◆ **RECORDS SUPPLIED**:
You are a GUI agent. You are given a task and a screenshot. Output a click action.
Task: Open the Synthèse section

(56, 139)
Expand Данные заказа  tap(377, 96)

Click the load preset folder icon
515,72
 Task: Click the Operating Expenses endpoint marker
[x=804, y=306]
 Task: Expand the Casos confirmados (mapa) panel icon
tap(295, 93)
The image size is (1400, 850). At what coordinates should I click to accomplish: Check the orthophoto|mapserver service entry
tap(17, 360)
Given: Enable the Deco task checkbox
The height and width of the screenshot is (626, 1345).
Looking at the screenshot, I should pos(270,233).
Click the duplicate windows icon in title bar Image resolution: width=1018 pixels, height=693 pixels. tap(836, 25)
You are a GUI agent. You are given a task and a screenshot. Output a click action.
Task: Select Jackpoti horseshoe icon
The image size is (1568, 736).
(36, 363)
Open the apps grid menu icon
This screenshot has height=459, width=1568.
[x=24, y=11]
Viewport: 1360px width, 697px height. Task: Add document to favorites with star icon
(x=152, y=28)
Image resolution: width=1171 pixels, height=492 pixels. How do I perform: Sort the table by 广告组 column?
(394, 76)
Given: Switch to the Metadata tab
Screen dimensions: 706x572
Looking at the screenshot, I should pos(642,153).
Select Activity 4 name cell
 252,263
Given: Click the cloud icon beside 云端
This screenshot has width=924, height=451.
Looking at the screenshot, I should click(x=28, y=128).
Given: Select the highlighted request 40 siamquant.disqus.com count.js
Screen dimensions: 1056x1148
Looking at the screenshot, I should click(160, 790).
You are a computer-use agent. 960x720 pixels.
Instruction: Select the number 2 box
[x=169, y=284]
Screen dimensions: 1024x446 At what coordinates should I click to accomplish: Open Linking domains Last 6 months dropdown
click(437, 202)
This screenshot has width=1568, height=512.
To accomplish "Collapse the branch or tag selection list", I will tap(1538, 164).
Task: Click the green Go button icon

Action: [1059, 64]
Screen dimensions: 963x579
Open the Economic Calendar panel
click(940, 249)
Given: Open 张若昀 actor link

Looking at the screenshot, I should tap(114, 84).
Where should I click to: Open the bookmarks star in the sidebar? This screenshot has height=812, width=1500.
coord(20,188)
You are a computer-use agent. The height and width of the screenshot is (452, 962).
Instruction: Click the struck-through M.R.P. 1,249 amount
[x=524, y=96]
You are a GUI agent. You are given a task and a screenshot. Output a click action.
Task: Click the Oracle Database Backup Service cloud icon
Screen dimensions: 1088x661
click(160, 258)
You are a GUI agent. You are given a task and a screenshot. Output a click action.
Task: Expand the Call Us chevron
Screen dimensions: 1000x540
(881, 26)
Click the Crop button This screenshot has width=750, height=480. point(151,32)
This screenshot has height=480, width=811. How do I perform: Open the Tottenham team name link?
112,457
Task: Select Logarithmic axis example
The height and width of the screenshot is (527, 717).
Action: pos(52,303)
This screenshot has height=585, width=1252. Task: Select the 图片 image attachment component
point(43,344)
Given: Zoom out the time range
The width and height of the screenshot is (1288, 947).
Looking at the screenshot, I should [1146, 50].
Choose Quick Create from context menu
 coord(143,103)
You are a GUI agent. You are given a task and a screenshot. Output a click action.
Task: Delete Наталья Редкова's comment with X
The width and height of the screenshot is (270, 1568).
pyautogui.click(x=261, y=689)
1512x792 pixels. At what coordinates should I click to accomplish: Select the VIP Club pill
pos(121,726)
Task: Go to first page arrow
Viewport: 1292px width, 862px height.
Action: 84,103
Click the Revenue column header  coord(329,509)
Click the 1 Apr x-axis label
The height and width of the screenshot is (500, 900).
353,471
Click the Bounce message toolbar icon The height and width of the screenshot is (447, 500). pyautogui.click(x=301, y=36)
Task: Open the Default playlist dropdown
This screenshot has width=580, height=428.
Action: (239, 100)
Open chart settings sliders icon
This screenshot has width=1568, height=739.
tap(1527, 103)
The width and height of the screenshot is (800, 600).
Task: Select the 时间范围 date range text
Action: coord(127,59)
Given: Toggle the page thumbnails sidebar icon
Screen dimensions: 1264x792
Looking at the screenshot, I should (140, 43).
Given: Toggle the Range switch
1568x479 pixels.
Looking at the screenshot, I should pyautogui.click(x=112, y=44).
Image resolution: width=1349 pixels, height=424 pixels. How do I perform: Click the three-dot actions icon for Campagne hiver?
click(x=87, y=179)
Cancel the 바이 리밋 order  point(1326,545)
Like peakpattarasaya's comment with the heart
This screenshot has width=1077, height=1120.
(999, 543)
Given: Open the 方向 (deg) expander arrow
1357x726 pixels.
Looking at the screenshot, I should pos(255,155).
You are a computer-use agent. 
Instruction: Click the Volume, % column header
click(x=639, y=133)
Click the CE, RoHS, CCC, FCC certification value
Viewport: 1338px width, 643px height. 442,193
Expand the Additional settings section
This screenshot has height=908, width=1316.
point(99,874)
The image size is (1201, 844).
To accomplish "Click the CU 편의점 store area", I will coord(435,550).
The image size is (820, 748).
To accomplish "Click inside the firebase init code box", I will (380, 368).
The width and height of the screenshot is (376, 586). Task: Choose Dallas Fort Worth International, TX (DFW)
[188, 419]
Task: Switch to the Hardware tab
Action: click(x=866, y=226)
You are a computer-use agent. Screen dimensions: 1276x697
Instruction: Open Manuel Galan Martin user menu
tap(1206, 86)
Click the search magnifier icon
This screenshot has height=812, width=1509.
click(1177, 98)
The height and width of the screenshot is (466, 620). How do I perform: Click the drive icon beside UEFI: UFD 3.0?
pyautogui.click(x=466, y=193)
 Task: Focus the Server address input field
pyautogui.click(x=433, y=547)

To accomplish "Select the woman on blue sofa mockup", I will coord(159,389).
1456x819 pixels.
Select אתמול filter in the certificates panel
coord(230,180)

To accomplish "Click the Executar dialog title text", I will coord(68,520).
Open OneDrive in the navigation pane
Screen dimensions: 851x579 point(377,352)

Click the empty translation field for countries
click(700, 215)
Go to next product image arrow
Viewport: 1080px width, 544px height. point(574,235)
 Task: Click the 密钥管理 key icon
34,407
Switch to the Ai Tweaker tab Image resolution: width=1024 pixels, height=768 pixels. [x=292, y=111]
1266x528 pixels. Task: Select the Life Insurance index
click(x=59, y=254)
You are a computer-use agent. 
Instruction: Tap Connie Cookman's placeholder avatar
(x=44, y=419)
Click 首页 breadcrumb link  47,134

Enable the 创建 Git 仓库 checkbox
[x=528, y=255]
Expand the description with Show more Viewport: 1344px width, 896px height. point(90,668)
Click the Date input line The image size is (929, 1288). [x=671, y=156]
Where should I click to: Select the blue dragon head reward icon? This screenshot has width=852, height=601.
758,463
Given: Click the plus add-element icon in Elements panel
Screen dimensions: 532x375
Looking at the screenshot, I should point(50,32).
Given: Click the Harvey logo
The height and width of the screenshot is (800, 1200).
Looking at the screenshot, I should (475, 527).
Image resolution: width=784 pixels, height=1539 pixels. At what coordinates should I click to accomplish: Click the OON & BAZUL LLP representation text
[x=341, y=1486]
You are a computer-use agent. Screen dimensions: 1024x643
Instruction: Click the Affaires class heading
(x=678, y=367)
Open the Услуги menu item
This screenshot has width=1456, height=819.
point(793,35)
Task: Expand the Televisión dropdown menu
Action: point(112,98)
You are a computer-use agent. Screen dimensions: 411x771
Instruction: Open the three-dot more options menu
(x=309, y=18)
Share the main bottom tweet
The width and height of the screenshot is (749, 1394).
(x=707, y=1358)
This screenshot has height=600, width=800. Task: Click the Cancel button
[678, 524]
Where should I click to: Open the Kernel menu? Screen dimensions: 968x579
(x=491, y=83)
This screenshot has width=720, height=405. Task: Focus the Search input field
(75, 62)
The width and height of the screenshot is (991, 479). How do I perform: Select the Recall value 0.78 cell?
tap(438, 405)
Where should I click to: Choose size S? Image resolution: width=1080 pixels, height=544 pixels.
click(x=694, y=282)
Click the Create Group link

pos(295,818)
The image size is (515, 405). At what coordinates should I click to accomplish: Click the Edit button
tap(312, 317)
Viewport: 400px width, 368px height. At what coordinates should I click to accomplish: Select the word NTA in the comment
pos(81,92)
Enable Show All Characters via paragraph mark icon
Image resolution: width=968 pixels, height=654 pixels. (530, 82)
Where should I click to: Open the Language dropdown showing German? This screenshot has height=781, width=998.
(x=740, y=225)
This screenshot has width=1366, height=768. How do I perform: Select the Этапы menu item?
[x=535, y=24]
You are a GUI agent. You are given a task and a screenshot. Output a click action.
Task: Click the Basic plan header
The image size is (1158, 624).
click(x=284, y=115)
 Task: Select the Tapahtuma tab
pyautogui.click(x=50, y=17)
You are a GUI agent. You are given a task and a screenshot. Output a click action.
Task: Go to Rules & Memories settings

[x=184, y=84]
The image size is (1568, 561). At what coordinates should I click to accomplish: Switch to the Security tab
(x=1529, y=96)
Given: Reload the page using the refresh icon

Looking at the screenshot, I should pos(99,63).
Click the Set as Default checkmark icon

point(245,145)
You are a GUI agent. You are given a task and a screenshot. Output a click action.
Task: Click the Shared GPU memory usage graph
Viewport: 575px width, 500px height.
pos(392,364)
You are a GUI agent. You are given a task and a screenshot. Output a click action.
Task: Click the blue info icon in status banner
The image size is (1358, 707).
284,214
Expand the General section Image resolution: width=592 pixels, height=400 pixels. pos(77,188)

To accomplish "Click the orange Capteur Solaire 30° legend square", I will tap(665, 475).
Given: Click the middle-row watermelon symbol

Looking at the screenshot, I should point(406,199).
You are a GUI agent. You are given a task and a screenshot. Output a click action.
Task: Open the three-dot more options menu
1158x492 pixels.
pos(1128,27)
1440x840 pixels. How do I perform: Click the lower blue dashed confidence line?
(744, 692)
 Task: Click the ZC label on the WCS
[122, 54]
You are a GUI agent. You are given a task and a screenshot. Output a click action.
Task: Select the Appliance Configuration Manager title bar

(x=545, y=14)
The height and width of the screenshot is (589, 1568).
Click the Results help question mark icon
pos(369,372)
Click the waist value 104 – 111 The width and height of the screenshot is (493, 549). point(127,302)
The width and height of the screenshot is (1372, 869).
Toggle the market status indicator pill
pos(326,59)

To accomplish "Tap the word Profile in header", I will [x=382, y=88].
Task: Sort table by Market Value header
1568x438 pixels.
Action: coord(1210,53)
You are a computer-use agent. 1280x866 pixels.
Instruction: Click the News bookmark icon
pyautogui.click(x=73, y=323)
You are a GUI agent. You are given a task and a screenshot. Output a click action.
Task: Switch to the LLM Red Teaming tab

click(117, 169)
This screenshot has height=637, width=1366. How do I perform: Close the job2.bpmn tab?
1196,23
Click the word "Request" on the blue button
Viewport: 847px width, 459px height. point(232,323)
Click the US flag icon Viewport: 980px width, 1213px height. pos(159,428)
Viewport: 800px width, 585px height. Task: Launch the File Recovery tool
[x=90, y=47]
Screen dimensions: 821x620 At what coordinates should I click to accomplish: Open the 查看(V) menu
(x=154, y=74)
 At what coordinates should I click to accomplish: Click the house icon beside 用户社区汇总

◆ **EXERCISE OBJECTIVE**: Go through the records above and return every line that holds the string "will".

◆ **RESULT**:
To accomplish "Collapse the branch or tag selection list", I will tap(1538, 164).
To accomplish "Click the CU 편의점 store area", I will coord(435,550).
To accomplish "Click inside the firebase init code box", I will (380, 368).
To accomplish "Select the woman on blue sofa mockup", I will coord(159,389).
To accomplish "Click the Executar dialog title text", I will coord(68,520).
To accomplish "Click the orange Capteur Solaire 30° legend square", I will tap(665, 475).
To accomplish "Tap the word Profile in header", I will [x=382, y=88].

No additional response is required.